When we put all these qualities together—imagination, logical thinking, a penchant for disguises and self-revealing dramatic gestures—who do they remind us of? Holmes himself, of course. The woman who for him becomes “
the
woman” is, in fact, a female version of himself. While most people are attracted by someone who has the qualities they themselves are missing, making a kind of wholeness through their union, Holmes is moved only by a reflection of his own image. This shows an egotism of no mean scope. But, after all, isn’t that larger-than-life quality what we admire in heroes in the first place?
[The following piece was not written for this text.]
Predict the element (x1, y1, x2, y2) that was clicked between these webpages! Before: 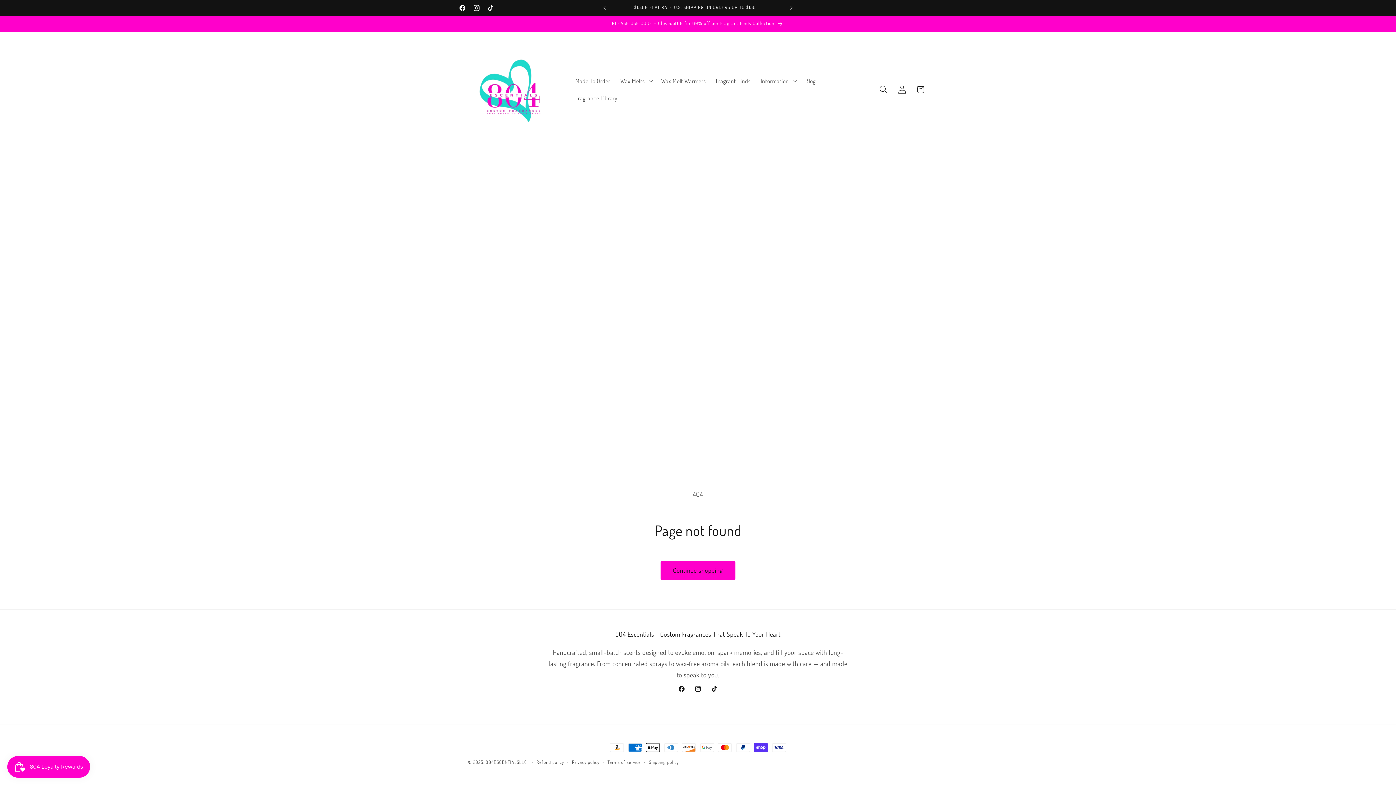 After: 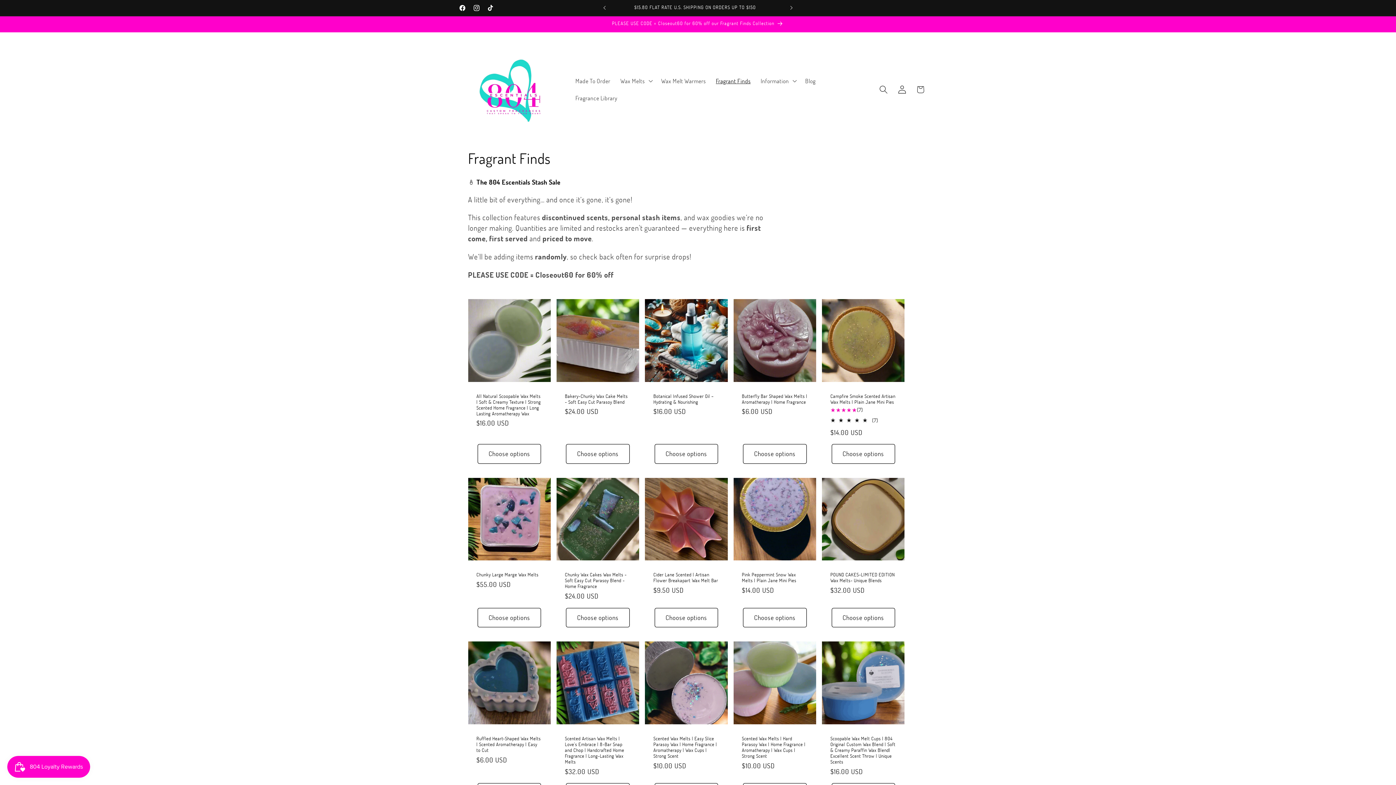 Action: label: PLEASE USE CODE = Closeout60 for 60% off our Fragrant Finds Collection bbox: (460, 16, 935, 32)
While we’re noticing deeper self-revealing aspects of “A Scandal in Bohemia,” we might note another instance, on page 187: “All emotions, and that one [love] particularly, were abhorrent to his cold, precise but admirably balanced mind. He was, I take it, the most perfect reasoning and observing machine that the world has seen, but as a lover he would have placed himself in a false position.” Whatever one may think is the purpose of human life, to be a calculating machine, unmoved by love, is surely not it. This avowal therefore cuts two ways: While it is no doubt intended to Holmes’s credit, at the same time it reduces him. Of course, it isn’t strictly true. Holmes shows emotion in many stories. His judgment about people is tempered by a knowledge of human passions and desires that can only come from introspection. You can’t recognize how these feelings work in other people unless you have understood how they work in you. And in one of the late stories, “The Adventure of the Three Garridebs,” when Holmes fears Watson may be mortally wounded, we see an emotional outburst from him that betrays his deep affection, one might even say his love, for Watson, a contradiction of this early shallow assessment. By the end of their nearly forty-year association, Watson had humanized Holmes more than Holmes had made Watson scientific.